On the other hand, noise indicates a general variability in the labels, regardless of the direction. For example, if every track is labeled as a “sad piano piece,” the dataset is heavily biased, as it consistently provides an inaccurate label for many songs. However, since it applies the same label to every track, there is no variability and therefore no noise present in the dataset.
By mapping tracks to descriptive texts written for other tracks, we introduce noise. This is because, for most tracks, it is unlikely that there exists a perfect description for it in the dataset. Consequently, most labels are a little bit off, i.e. untruthful, which results in noise. However, are the labels biased?
Since the available descriptions were generated for popular songs, it is reasonable to assume that the pool of descriptions is biased toward (western) popular music. Nevertheless, with 4 million descriptions based on 150k unique songs, one would expect a diverse range of descriptions to choose from. Additionally, most labeled music datasets exhibit the same bias, so this is not a unique disadvantage of this approach compared to others. What truly sets this approach apart is the introduction of added noise.
Why Noise can be O.K. in Machine Learning
Training a machine learning model on a biased dataset is usually not a desirable approach because it would result in the model learning and replicating a biased understanding of the task at hand. However, training a machine learning model on unbiased but noisy data can still yield impressive results. Allow me to illustrate this with an example.

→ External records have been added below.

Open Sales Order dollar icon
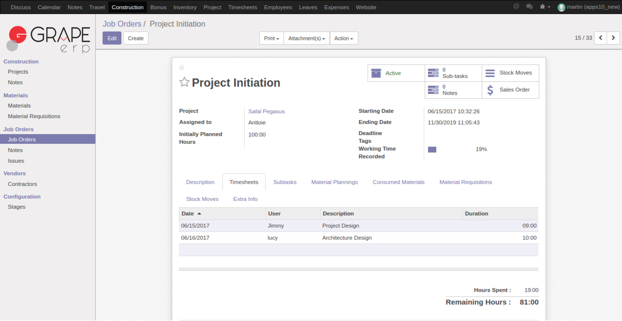Image resolution: width=622 pixels, height=321 pixels. 490,90
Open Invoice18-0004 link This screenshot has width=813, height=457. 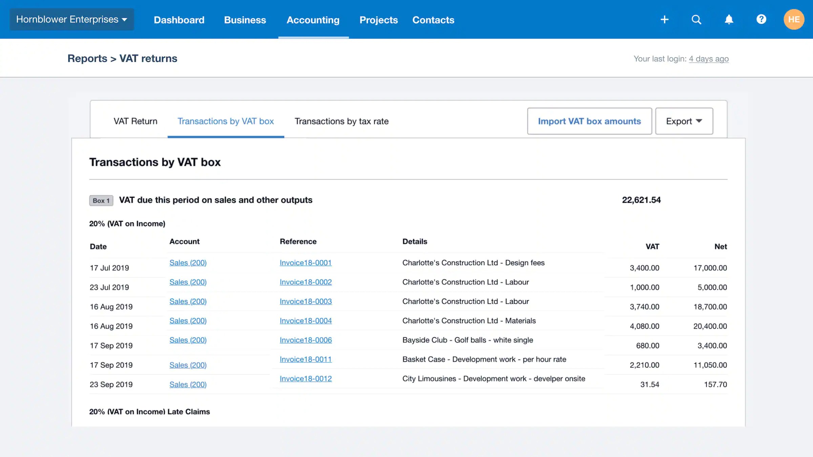(x=305, y=320)
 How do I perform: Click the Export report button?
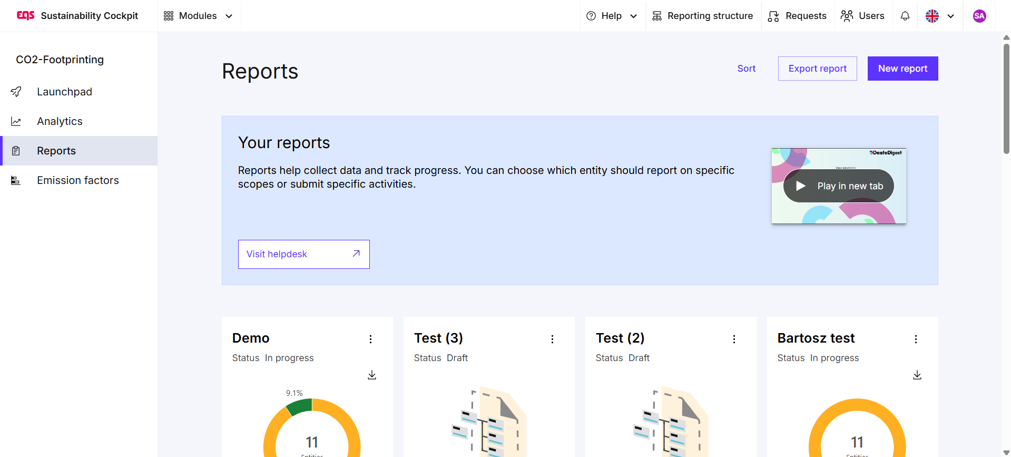click(x=817, y=69)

Consider the figure below, which depicts two datasets consisting of orange and blue points. In the noise-free dataset, the blue and orange points are perfectly separable. However, in the noisy dataset, some orange points have shifted into the blue point cluster, and vice versa. Despite this added noise, if we examine the trained models, we observe that both models identify roughly the same patterns. This is because, even in the presence of noise, the AI learns to identify the optimal pattern that minimizes errors as much as possible.

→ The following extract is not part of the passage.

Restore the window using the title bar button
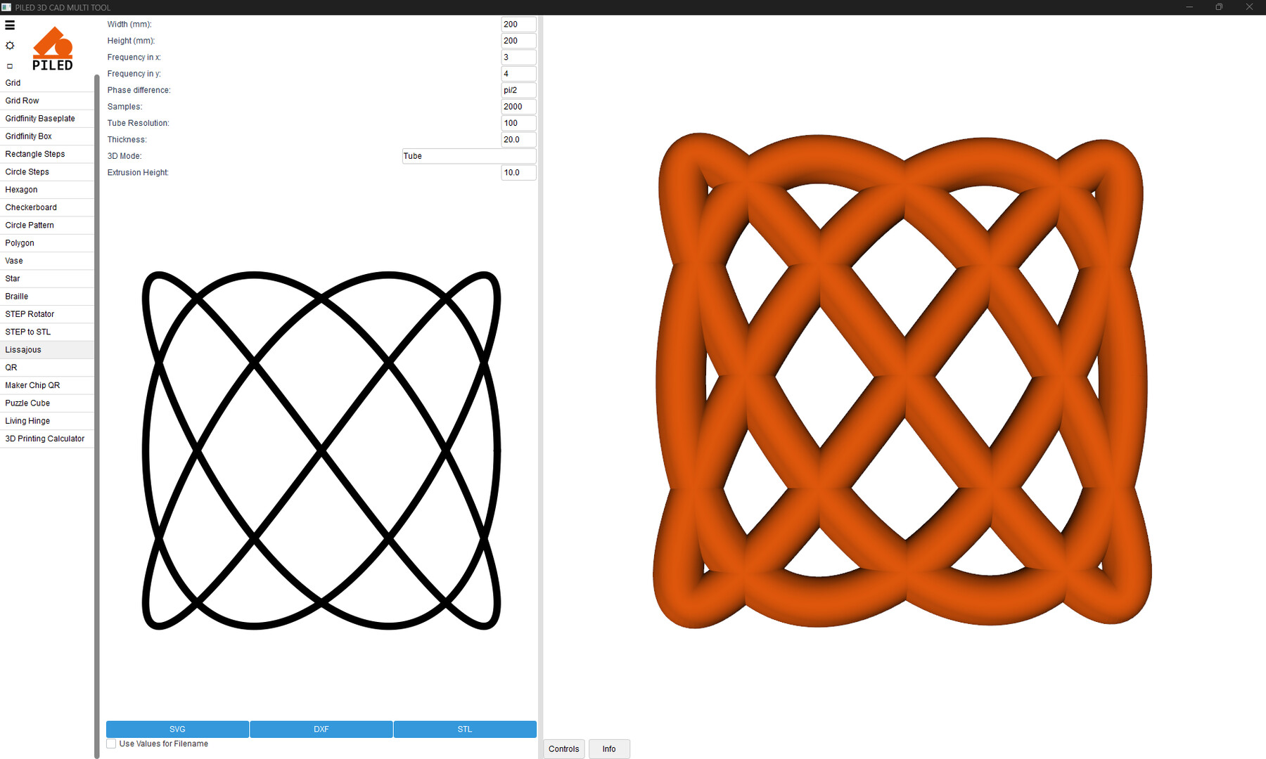 pyautogui.click(x=1219, y=7)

This example demonstrates that an AI can indeed learn from noisy datasets, such as the one generated by Google. However, the main challenge lies in the fact that the noisier the dataset is, the larger amount of training data required to effectively train the model. This rationale is justified by the understanding that a noisy dataset inherently contains less valuable information compared to an equivalent noise-free dataset of the same size.
In conclusion, Google employed innovative techniques to address the challenge of limited labeled music data in training their generative music AI models. They utilized weakly associated labels for MuLan, leveraging text information from various sources related to music videos, and employed a language model to filter out irrelevant data. When developing Noise2Music, they introduced fake labels by generating multiple descriptions for popular songs and mapping them to suitable tracks using their pre-trained model.
While these approaches may deviate from traditional labeling methods, they still proved effective. Despite introducing noise, the models were still able to learn and identify optimal patterns. Although the utilization of fake datasets may be considered unconventional, it highlights the immense potential of modern language models in creating large and valuable datasets for machine learning.